Exercise: Filter the data for lines with the word "Given", then copy every line so identified.

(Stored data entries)
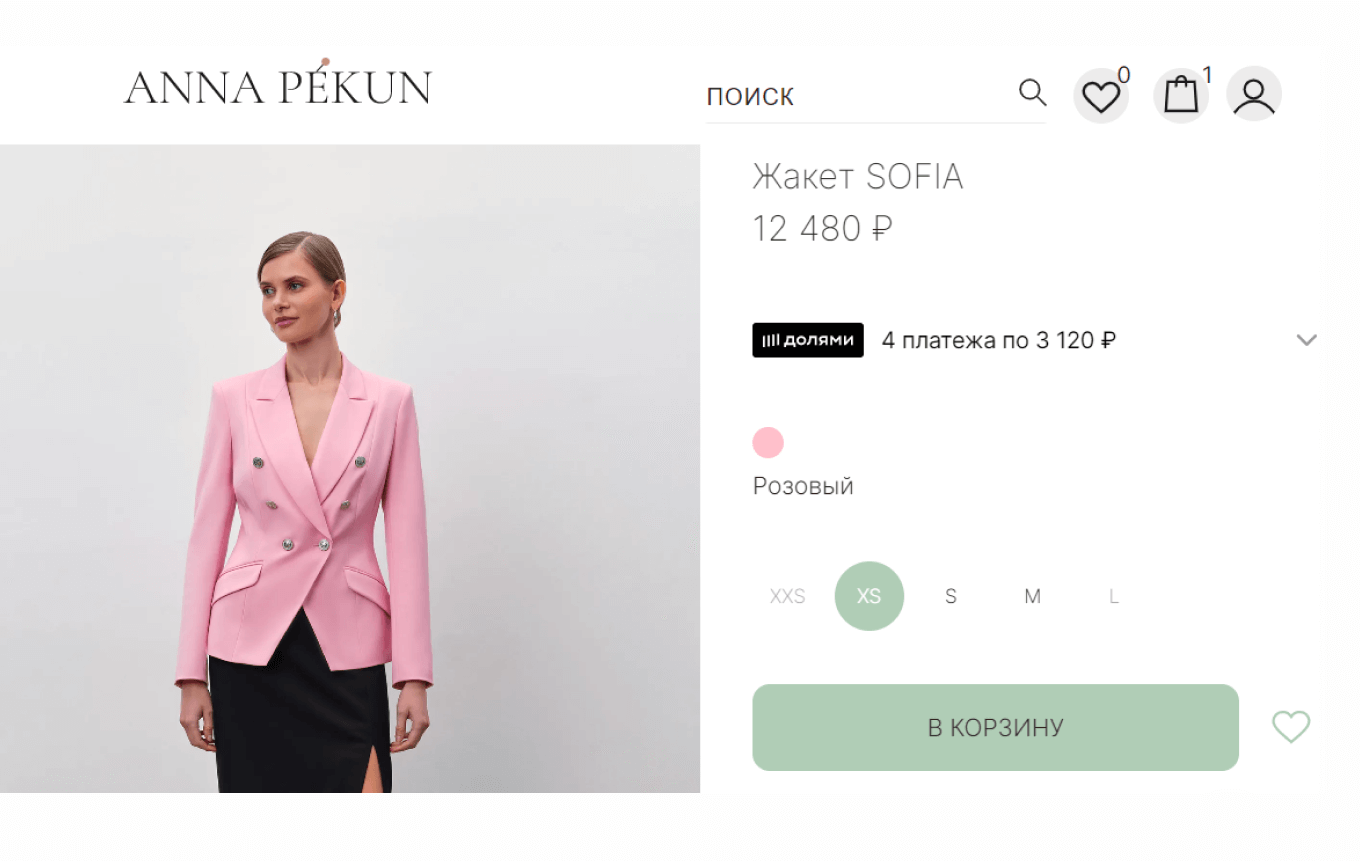The width and height of the screenshot is (1360, 861).
Task: Add the jacket with В КОРЗИНУ button
Action: [x=995, y=727]
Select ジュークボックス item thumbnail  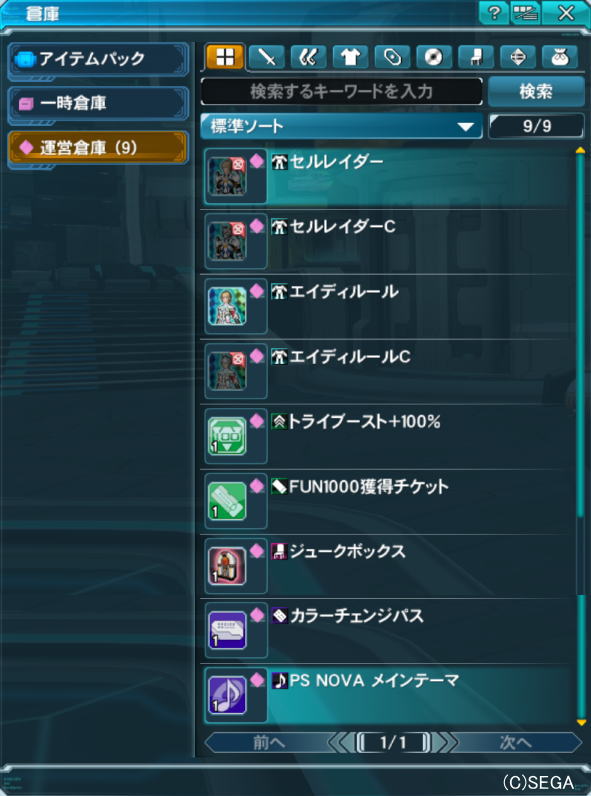[227, 566]
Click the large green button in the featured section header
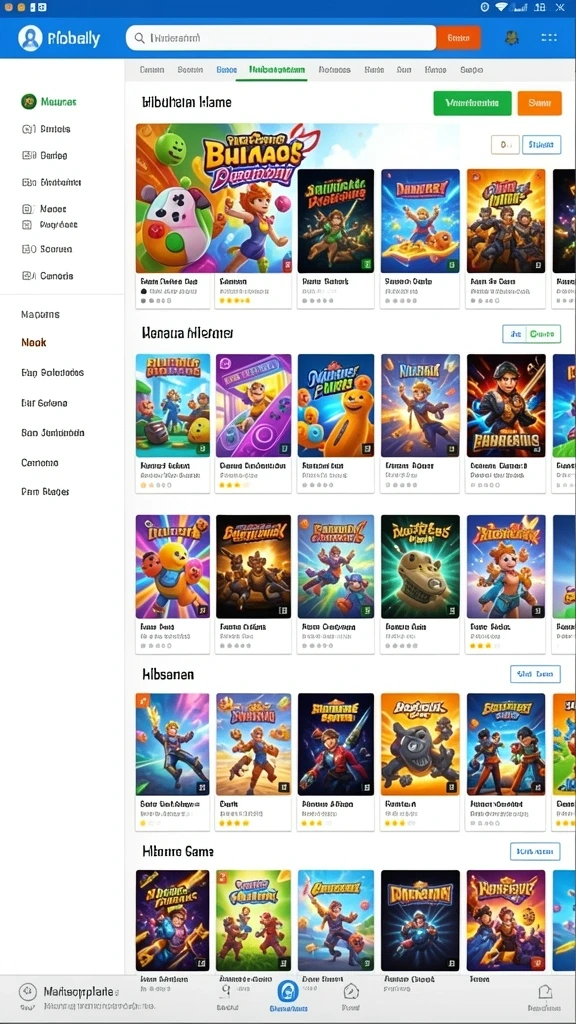The width and height of the screenshot is (576, 1024). pyautogui.click(x=472, y=103)
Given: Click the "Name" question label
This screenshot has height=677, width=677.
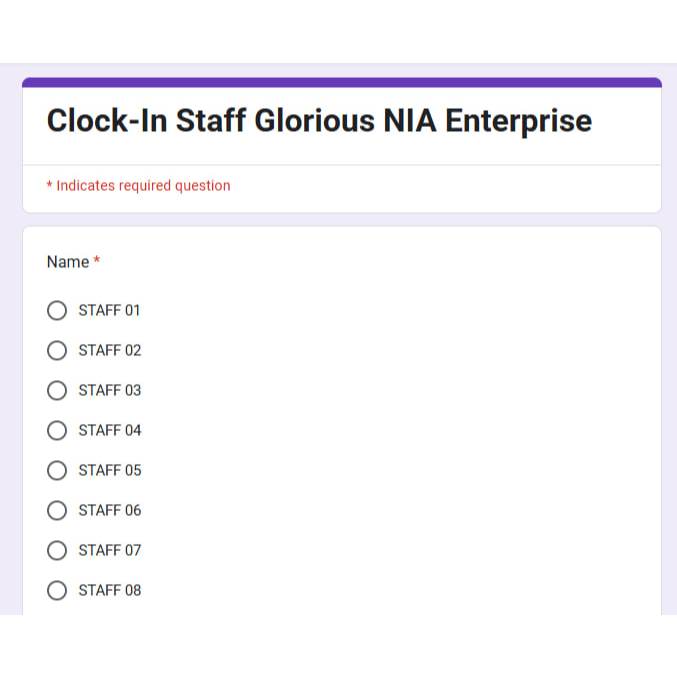Looking at the screenshot, I should [67, 262].
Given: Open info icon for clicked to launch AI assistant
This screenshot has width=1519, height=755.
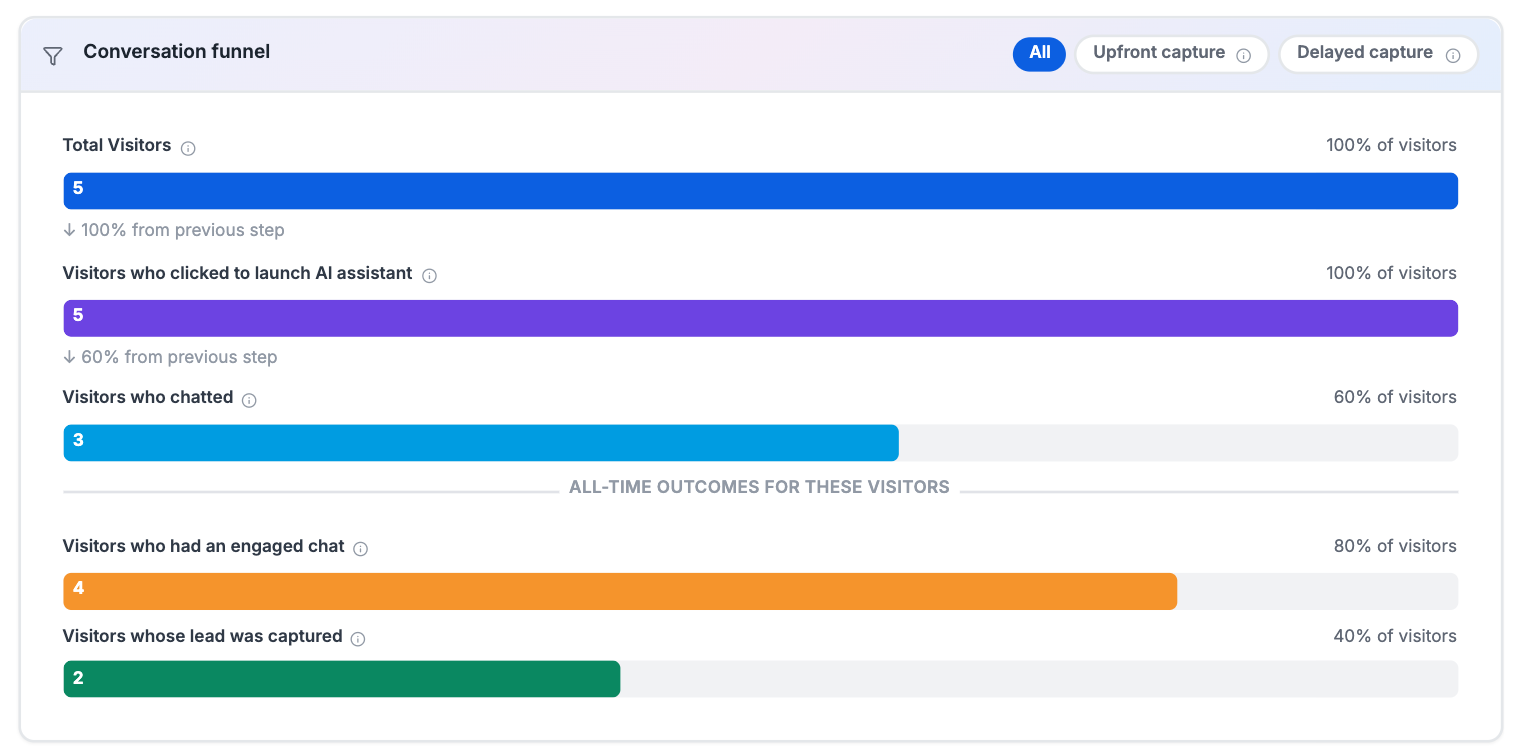Looking at the screenshot, I should 429,276.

Expected output:
Given: Click the "Name" question label
Given: Open info icon for clicked to launch AI assistant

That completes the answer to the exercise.